Par acte du 21 février 2025, la SCI CEZALIE a fait délivrer à la SAS DELACROIX DNC un commandement de payer la somme de 4510,58 euros en principal, visant la clause résolutoire.
Si la bailleresse admet qu’à ce jour l’arriéré de loyers a été réglé, elle fait valoir néanmoins que la clause résolutoire a pu jouer, compte tenu du caractère tardif de la régularisation intervenue.
Il convient de rappeler qu’aux termes de l’article 1353 du code civil, celui qui réclame l’exécution d’une obligation doit la prouver.
Or il résulte des éléments du dossier que :
— il existe des divergences dans les pièces produites par le bailleur lui-même, puisque la somme réclamée en principal dans le commandement de payer du 21 février 2025 (4510,58 euros) ne correspond pas à celle qui apparaît dans son historique comptable (pièce 11) à la même date (3492,04 euros),
— s’agissant des paiements invoqués par la locataire, qui n’auraient pas été pris en compte : s’il apparaît que le règlement du 18 juillet 2024 (1176,61 euros) n’était manifestement pas destiné à la SCI CEZALIE, il existe néanmoins un doute quant autres virements, dont les montants correspondent au montant du loyer commercial, qui apparaissent dans la comptabilité du preneur,
— il ressort des échanges entre les parties qu’il a pu y avoir des erreurs dans l’affectation des sommes versées par le preneur du fait de la coexistence des baux commercial et d’habitation,
— la comparaison des grands livres de compte respectifs des sociétés Century 21 et Delacroix DNC atteste du fait qu’il existe des divergences.

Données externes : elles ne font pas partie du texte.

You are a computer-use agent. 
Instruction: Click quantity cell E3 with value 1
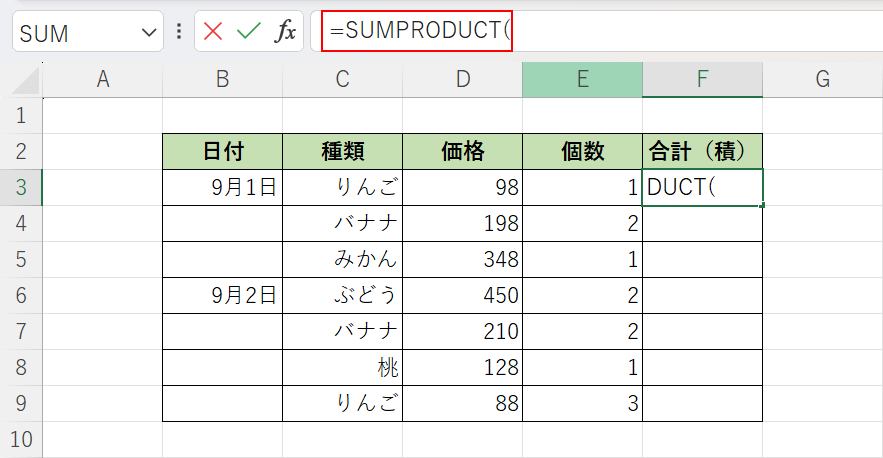(x=582, y=187)
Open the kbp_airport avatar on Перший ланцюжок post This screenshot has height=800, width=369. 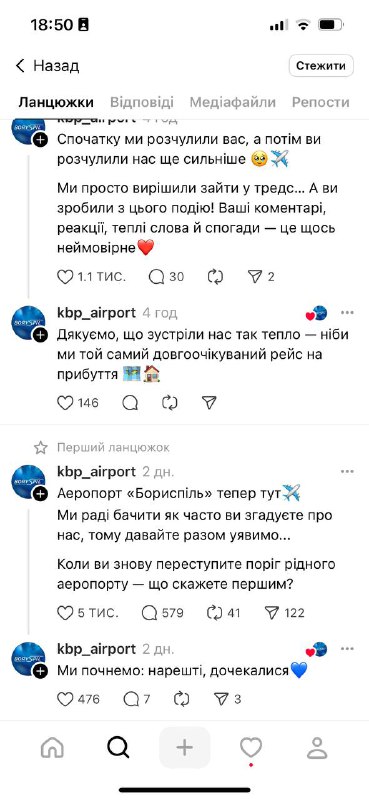pos(29,482)
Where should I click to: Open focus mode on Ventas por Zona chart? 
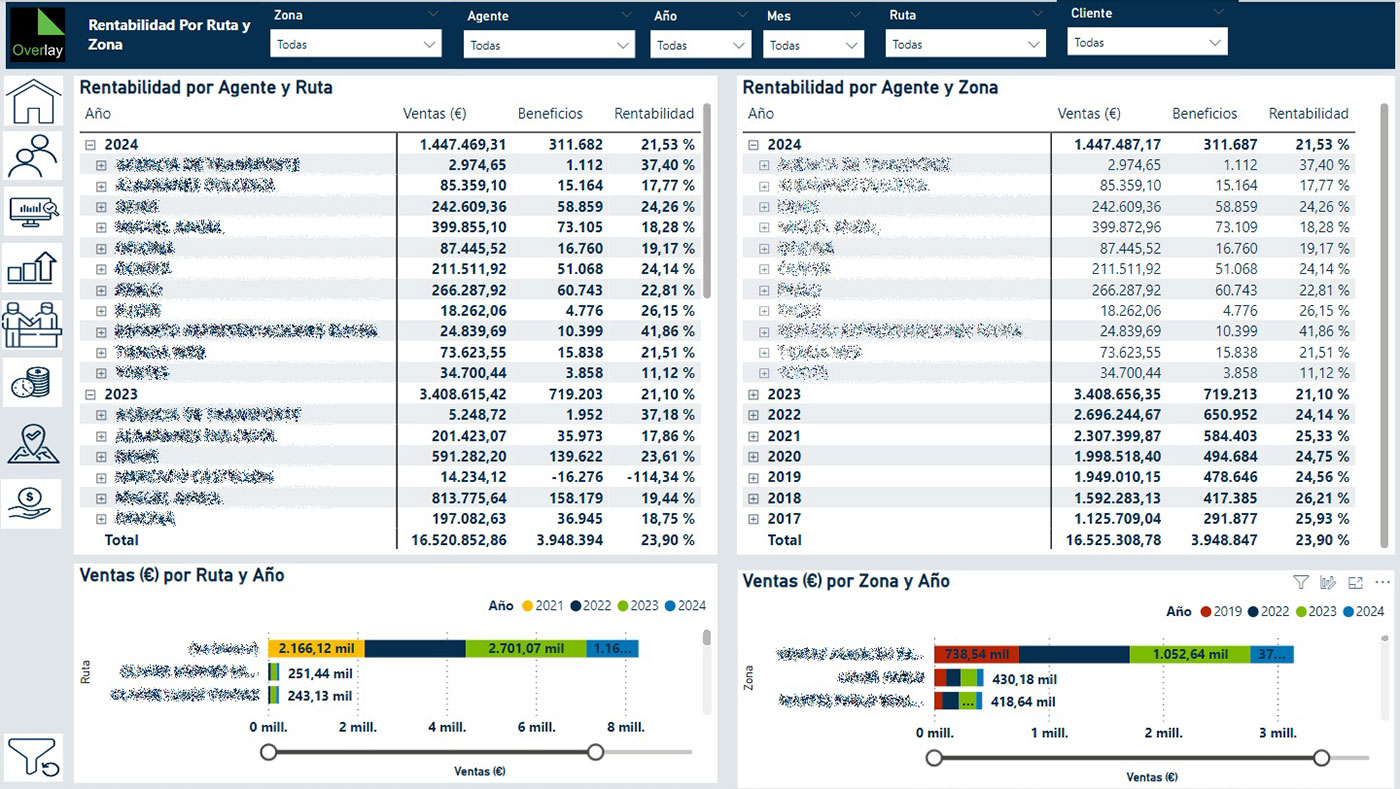coord(1356,582)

Ainsi, il n’est pas possible de savoir avec certitude, en l’état des éléments communiqués, quel était le montant exact de la dette à la date du commandement de payer, de sorte que le tribunal n’est pas en mesure de déterminer si les règlements effectués dans le mois de la délivrance du commandement ont pu apurer la dette.
Il convient dans ces conditions de débouter la SCI CEZALIE de sa demande d’acquisition de la clause résolutoire et de ses demandes subséquentes d’expulsion et de condamnation au paiement d’une indemnité d’occupation.
Dès lors qu’aucune somme n’est aujourd’hui réclamée par la bailleresse, il convient de débouter la société DELACROIX DNC de sa demande visant à lui enjoindre d’actualiser la situation comptable de la société locataire.
Sur les demandes accessoires
L’article 696 du code de procédure civile dispose que la partie perdante est condamnée aux dépens, à moins que le juge, par décision motivée, n’en mette la totalité ou une fraction à la charge d’une autre partie.
En l’espèce, compte tenu de la solution apportée au présent litige, il convient de dire que chaque partie conservera la charge de ses dépens.
Il n’y a pas lieu de faire application de l’article 700 du code de procédure civile.
PAR CES MOTIFS
Nous, Adeline MUSSILLON, juge des référés du tribunal judiciaire de Dax, statuant publiquement par mise à disposition au greffe de la décision, par décision contradictoire et en premier ressort,
DEBOUTONS la SCI CEZALIE de ses demandes,
DEBOUTONS la SAS DELACROIX DNC de sa demande reconventionnelle,
DISONS n’y avoir lieu à application de l’article 700 du code de procédure civile,
DISONS que chaque partie conservera la charge de ses dépens.
La présente ordonnance a été signée le 18 décembre 2025, par Madame Adeline MUSSILLON, vice-présidente, et par Madame Cristine MARTINS, greffière, et portée à la connaissance des parties par mise à disposition au greffe.